### EXCERPT
---*---

Triumphant Return and Final Defeat at Waterloo

After less than a year in exile, Napoleon sailed from Elba with 1,000 supporters and landed on the French mainland, where he was met by exultant crowds. King Louis XVIII, who had been installed by the coalition allies in Napoleon's place, skipped town without a fight. The Emperor was back, but not for long.

What followed is known as the Hundred Days Campaign, Napoleon's last desperate grasp at power. With coalition forces amassing against him, Napoleon decided to strike first by invading Belgium. He had some luck against the Prussians in a preliminary battle, but then he came up against the British outside the Belgian town of Waterloo.

The British army, under the command of the formidable Duke of Wellington, numbered 68,000 troops at Waterloo, roughly the same size as Napoleon's force. But Napoleon didn't know that the Prussians were waiting in the wings with 72,000 more enemy troops. Napoleon might have won if he had ordered the attack on the British line sooner, but he opted to wait and let the muddy ground dry. Those extra hours gave the Prussians time to join the fight and rout the French.

---*---

### DATA PROVIDED

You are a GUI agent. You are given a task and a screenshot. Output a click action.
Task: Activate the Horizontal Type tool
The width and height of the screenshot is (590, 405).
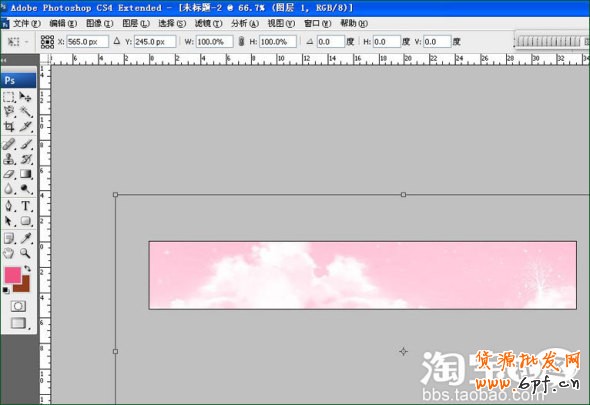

---*---

### WHAT YOU NEED TO DO
(a) From the excerpt above on Napoleon's return and defeat at Waterloo, output the passage from "After less than" up to and including "not for long.", copied word for word.
(b) List every person named in the Waterloo excerpt above.

### TASK ANSWERS
(a)
After less than a year in exile, Napoleon sailed from Elba with 1,000 supporters and landed on the French mainland, where he was met by exultant crowds. King Louis XVIII, who had been installed by the coalition allies in Napoleon's place, skipped town without a fight. The Emperor was back, but not for long.

(b)
Napoleon
King Louis XVIII
Duke of Wellington